**Compito breve**
Trascriva parola per parola il passo dell'articolo sul conflitto israelo-palestinese che comincia con le parole «Nuovi scontri e» e termina dopo «pace ormai logora.».

**Fonte**
Nuovi scontri e una logora prospettiva di pace in Palestina


Docenti di studi internazionali dell'Università di Trento
di Sondra Faccio, docente di diritto internazionale della Scuola di Studi Internazionali
Nelle ultime settimane, numerosi quotidiani hanno riportato notizie di scontri nei territori palestinesi occupati. Si tratta degli ennesimi articoli che cercano di dar conto della difficile situazione politica e umanitaria della Palestina e di una prospettiva di pace ormai logora.
Com’è noto, il conflitto israelo-palestinese è uno dei più lunghi e delicati aperti dal dopoguerra. Esso riguarda non solo il diritto del popolo palestinese all’autodeterminazione e l’aspirazione di Israele di garantire la sicurezza di uno Stato ebraico in Palestina; ma più ampiamente il destino della città santa di Gerusalemme, il fulcro spirituale delle tre principali religioni monoteiste del mondo.
Quella israelo-palestinese è dunque una questione centrale per tutta la comunità internazionale e uno dei temi più dibattuti in seno all’Organizzazione delle Nazioni Unite che, dal 1947 ad oggi, ha adottato numerose risoluzioni e iniziative. Nel corso degli anni, il Consiglio di Sicurezza e l’Assemblea Generale delle Nazioni Unite hanno votato centinaia di risoluzioni chiedendo il ritiro di Israele dai territori occupati e invitando le parti a riprendere il dialogo per addivenire ad una soluzione secondo il principio “due popoli, due Stati”. Nel 2003, alla luce del protrarsi dell’occupazione israeliana, l’Assemblea Generale ha chiesto alla Corte Internazionale di Giustizia di rendere un parere sulla legalità delle misure applicate da Israele nei territori occupati, in particolare della costruzione di una barriera di separazione in Cisgiordania. Nel 2004, la Corte sanciva l’illegalità della costruzione del muro e delle misure volte all’espansione degli insediamenti israeliani nei territori occupati. Ad avviso della Corte, tali misure rappresentavano non solo una violazione del diritto internazionale, ma anche un ostacolo all’esercizio del diritto di autodeterminazione del popolo palestinese.

**Sezione dell'elenco**
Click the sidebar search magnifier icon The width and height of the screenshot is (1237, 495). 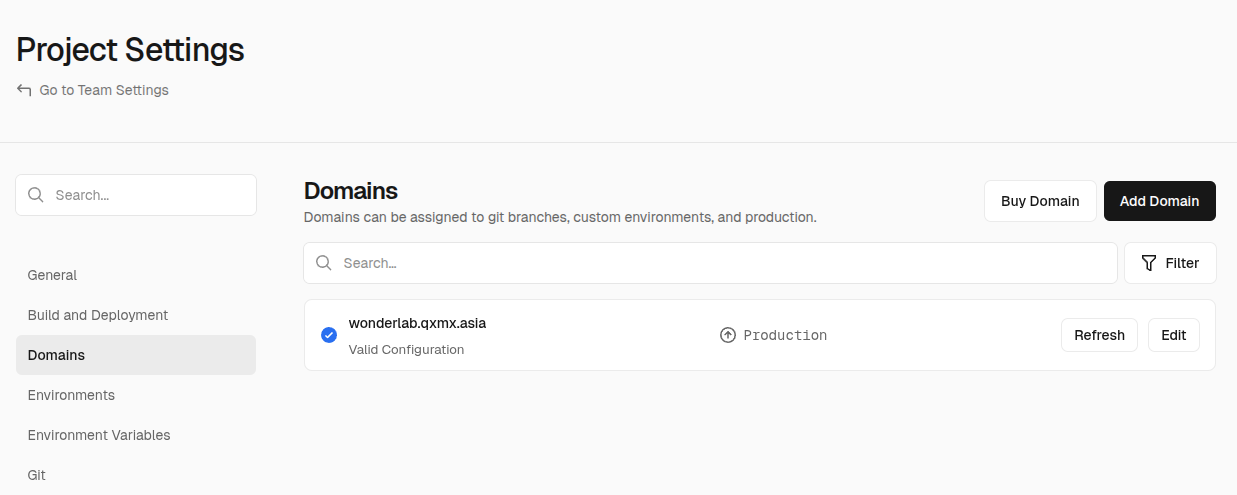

**Risultato completo**
Nuovi scontri e una logora prospettiva di pace in Palestina


Docenti di studi internazionali dell'Università di Trento
di Sondra Faccio, docente di diritto internazionale della Scuola di Studi Internazionali
Nelle ultime settimane, numerosi quotidiani hanno riportato notizie di scontri nei territori palestinesi occupati. Si tratta degli ennesimi articoli che cercano di dar conto della difficile situazione politica e umanitaria della Palestina e di una prospettiva di pace ormai logora.